◆ Assignment ◆
Exact copy, no pictures: every line from the one that contains "This screenshot has height=350, width=644." through the end of the data below, and nothing else.

◆ Recorded data ◆
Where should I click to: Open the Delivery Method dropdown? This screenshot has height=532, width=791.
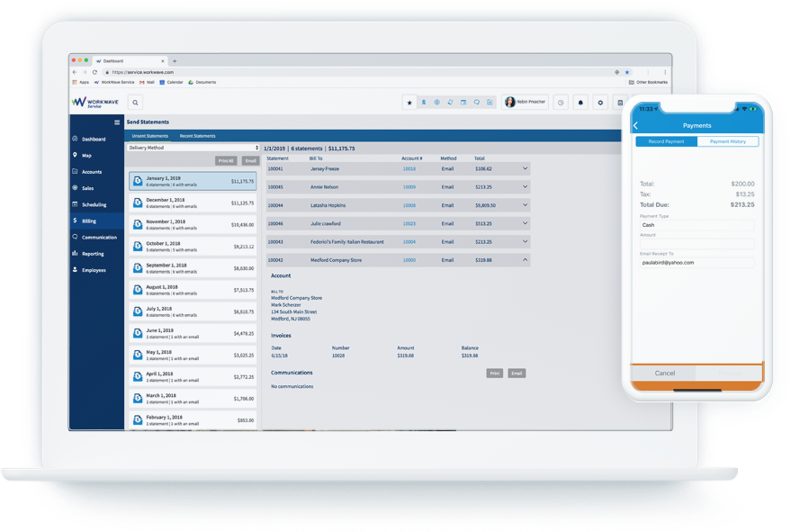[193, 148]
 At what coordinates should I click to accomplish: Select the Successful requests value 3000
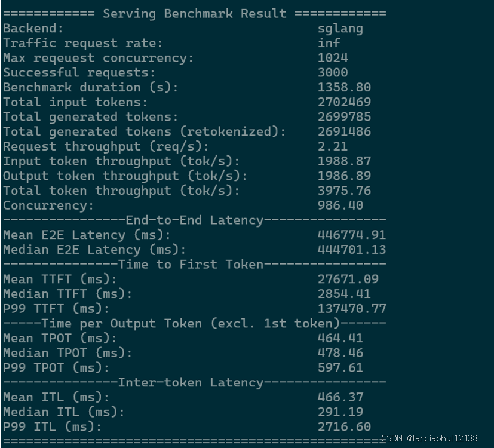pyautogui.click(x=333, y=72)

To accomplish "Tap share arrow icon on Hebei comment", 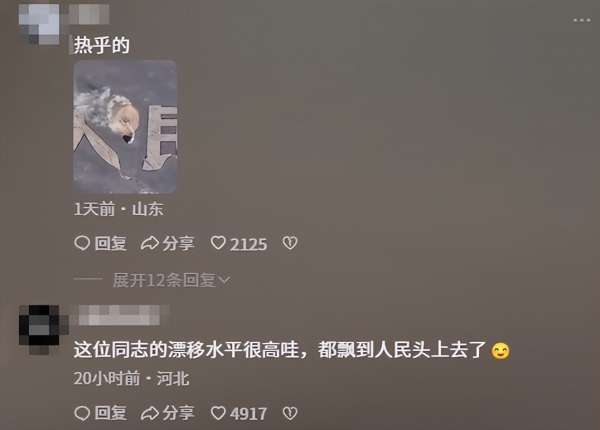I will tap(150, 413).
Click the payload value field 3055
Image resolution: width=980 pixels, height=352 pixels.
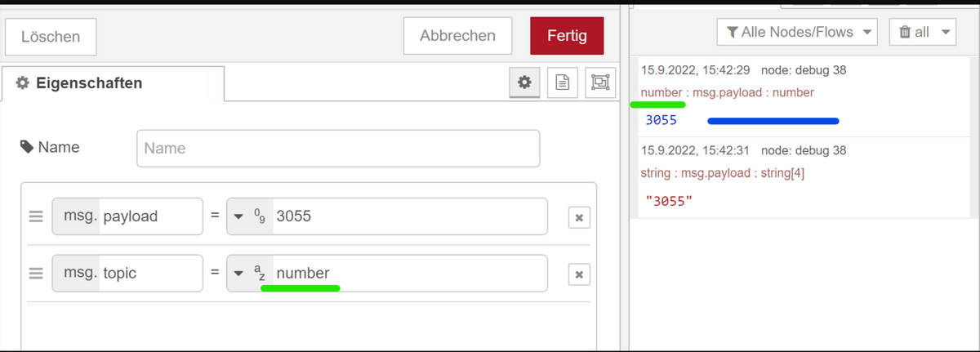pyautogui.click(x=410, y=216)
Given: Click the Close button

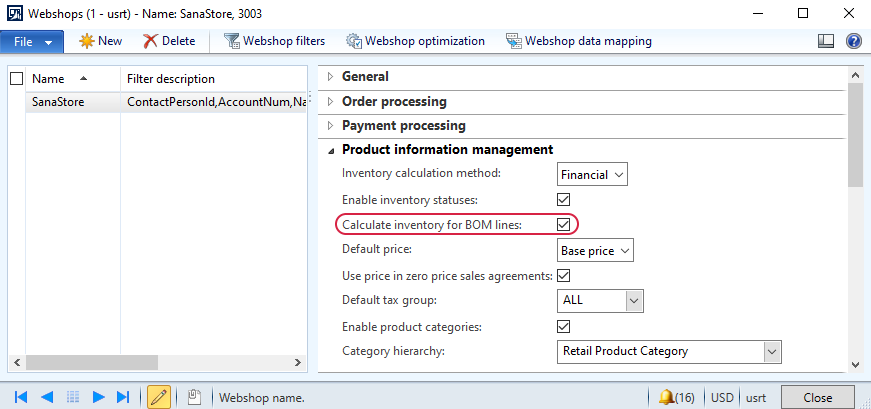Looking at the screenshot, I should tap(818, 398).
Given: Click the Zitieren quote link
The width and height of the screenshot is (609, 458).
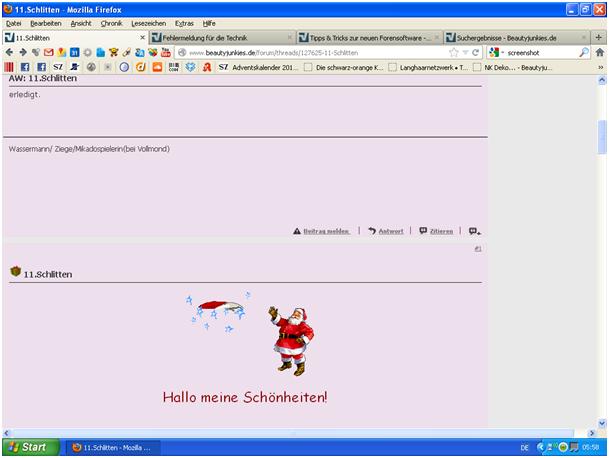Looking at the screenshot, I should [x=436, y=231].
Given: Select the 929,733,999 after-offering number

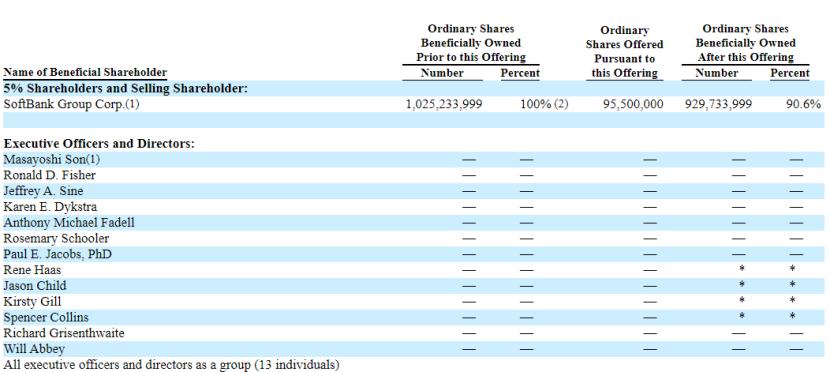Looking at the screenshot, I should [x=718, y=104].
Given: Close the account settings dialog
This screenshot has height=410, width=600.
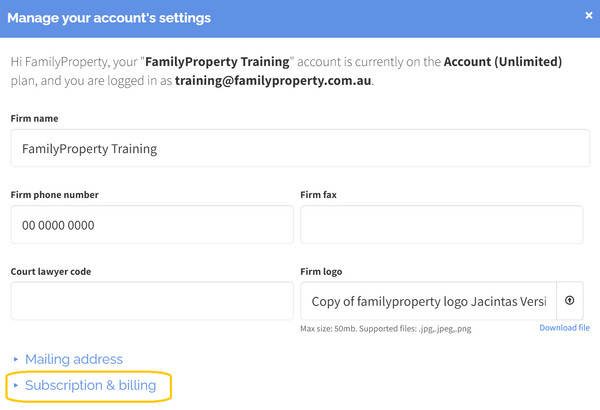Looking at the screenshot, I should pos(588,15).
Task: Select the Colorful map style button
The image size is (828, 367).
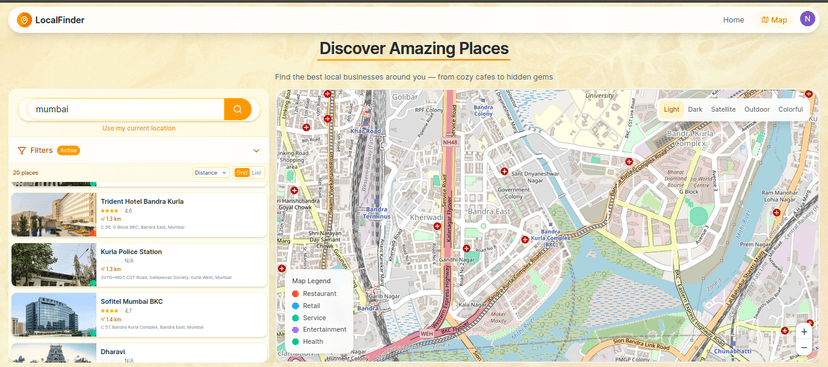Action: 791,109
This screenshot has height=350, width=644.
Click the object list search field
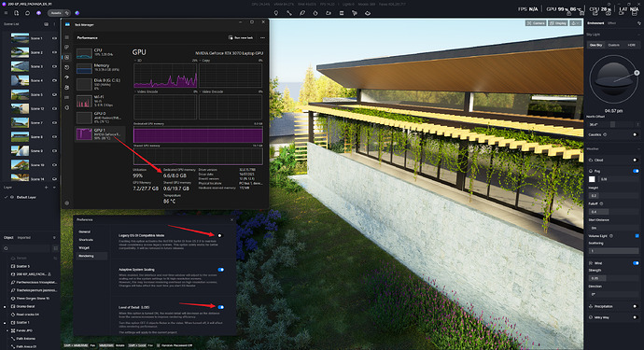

◆ The answer ◆
This screenshot has height=350, width=644.
Click the object list search field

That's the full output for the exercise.